Nation (2013: 447) also cites research that ‘learning is generally better if the meaning is written in the learner’s first language. This is probably because the meaning can be easily understood and the first language meaning already has many rich associations for the learner. Laufer and Shmueli (1997) found that L1 glosses are superior to L2 glosses in both short-term and long-term (five weeks) retention and irrespective of whether the words are learned in lists, sentences or texts’. Not everyone agrees, and a firm conclusion either way is probably not possible: learner variables (especially learner preferences) preclude anything conclusive, which is why I’ve highlighted Nation’s use of the word ‘generally’. If we have a look at Lingro’s bilingual gloss, I think you’ll agree that the monolingual and bilingual glosses are equally unhelpful, equally unlikely to lead to better learning, whether it’s vocabulary acquisition or reading comprehension.bilingual lingro

 

The issues I’ve just discussed illustrate the complexity of the ‘glossing’ question, but they only scratch the surface. I’ll dig a little deeper.

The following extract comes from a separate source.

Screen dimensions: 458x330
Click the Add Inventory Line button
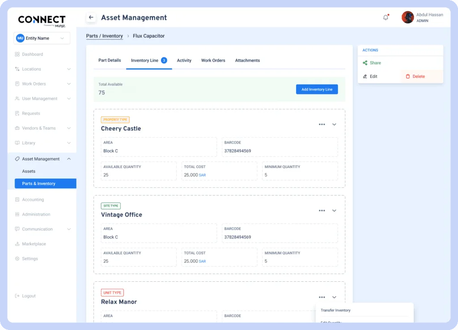pyautogui.click(x=317, y=89)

1 Glosses are only likely to be of value to learning if they are used selectively. Nation (2013: 242) suggests that ‘it is best to assume that the highest density of glossing should be no more than 5% and preferably around 3% of the running words’. Online glosses make the process of look-up extremely easy. This is an obvious advantage over look-ups in a paper dictionary, but there is a real risk, too, that the ease of online look-up encourages unnecessary look-ups. More clicks do not always lead to more learning. The value of glosses cannot therefore be considered independently of a consideration of the level (i.e. appropriacy) of the text that they are being used with.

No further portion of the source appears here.